Converting waste CO₂ into long-chain hydrocarbons offers a sustainable drop-in fuel for heavy transport, enabling decarbonization with minimal disruption to existing infrastructure. Thermal catalysis remains the most viable approach for directly converting CO2 to hydrocarbons via CO2-Fishcer Tropsch Synthesis (CO2-FTS). CO2-FTS as a tandem reaction encompasses CO2 activation to CO, followed by hydrogenation to CHx fragments which can then couple to form hydrocarbon chains under Fischer Tropsch synthesis (FTS). Nevertheless, liquid fuel synthesis (such as the kerosene fraction (C8-C16) that function as jet fuel precursors) underpinned by long chain hydrocarbon production is challenging.

Our recent work demonstrates the potential of visible light irradiation to provide both thermal and carrier-induced benefits, enhancing hydrocarbon production via CO2-FTS under pressurized conditions.1 These findings indicate significant opportunities to harness sunlight for simultaneous heat and carrier excitation to tune the CO₂-FTS hydrocarbon distribution. A strategy for directly converting CO2 to long chained hydrocarbons is to employ rationally designed bimetallic catalysts.2, 3 To this end, the ratio and interaction between the different metals can impact CO2 conversion and carbon coupling.

School

Chemical Engineering

Research Area

Clean energy | Synthetic fuels | Catalysis | Chemical engineering

Suitable for recognition of Work Integrated Learning (industrial training)? 

No

This project provides the opportunity for hands on research work in a state of the art catalysis laboratory including synthesis, charaterisation and evaluation technologies.

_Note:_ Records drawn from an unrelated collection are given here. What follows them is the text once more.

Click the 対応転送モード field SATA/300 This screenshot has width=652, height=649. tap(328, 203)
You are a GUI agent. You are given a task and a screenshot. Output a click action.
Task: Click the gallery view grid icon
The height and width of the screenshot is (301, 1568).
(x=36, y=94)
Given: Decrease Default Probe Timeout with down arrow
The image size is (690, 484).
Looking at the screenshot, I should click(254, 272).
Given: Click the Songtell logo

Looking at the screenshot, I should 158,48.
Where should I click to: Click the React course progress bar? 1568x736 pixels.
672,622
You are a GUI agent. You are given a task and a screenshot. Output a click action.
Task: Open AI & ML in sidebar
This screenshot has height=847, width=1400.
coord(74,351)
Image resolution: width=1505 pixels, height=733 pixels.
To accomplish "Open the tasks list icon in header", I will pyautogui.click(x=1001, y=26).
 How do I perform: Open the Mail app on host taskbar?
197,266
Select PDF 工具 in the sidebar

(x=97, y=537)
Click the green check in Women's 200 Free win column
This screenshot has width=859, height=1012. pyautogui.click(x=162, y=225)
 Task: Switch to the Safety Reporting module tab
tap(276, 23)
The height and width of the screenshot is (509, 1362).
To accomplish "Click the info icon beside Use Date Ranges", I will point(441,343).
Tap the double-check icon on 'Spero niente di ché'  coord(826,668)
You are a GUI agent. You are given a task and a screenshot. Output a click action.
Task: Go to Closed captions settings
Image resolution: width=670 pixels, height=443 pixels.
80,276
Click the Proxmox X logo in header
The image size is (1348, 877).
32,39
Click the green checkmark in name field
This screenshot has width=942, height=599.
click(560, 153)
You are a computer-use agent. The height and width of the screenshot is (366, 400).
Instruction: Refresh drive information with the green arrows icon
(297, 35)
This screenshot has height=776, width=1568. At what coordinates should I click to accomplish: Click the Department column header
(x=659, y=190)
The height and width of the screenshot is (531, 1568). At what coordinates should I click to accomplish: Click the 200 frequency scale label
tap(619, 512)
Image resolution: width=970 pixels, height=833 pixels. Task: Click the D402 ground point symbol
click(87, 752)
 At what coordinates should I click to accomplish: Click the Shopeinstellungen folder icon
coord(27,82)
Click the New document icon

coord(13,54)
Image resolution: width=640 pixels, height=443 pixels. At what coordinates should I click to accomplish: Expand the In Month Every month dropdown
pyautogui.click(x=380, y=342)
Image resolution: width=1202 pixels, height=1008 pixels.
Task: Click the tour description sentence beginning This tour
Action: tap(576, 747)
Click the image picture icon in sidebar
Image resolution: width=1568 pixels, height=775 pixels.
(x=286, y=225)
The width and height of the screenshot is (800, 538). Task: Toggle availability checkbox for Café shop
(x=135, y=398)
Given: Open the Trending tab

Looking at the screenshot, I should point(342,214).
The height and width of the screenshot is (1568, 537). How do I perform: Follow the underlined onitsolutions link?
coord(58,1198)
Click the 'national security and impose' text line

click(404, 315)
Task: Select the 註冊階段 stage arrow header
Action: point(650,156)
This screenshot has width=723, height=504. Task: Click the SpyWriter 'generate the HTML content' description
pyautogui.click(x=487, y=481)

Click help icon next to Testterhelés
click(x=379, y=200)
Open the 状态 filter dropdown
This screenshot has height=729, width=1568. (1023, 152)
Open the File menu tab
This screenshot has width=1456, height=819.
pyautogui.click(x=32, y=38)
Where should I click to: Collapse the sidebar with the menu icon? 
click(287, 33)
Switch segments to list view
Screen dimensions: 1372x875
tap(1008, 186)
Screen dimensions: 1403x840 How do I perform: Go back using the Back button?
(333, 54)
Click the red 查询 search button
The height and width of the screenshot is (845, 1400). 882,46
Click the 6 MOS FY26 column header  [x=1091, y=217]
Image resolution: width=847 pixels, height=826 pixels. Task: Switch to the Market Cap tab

The appointed student will be expected to conduct synthesis procedures and material characterisation for developing Fe-based bimetallic catalysts targeting long chain hydrocarbon production. The material and knowledge generated from this project is expected to contribute toward refining the experimental protocol for liquid fuel synthesis integrating sunlight as an energy input, and journal publication.

Senior Lecturer and ARC DECRA Fellow Emma Lovell
Senior Lecturer and ARC DECRA Fellow
  1. Y. F. Zhu, J. A. Yuwono, M. Wilson, B. Xie, P. Kumar, R. Amal, J. Scott and E. C. Lovell, Applied Catalysis B: Environment and Energy, 2025, 379, 125736.
  2. L. Zhang, Y. Dang, X. Zhou, P. Gao, A. Petrus van Bavel, H. Wang, S. Li, L. Shi, Y. Yang, E. I. Vovk, Y. Gao and Y. Sun, The Innovation, 2021, 2, 100170.
  3. J. Zhao, J. Liu, Z. Li, K. Wang, R. Shi, P. Wang, Q. Wang, G. I. N. Waterhouse, X. Wen and T. Zhang, Nat. Commun., 2023, 14, 1909.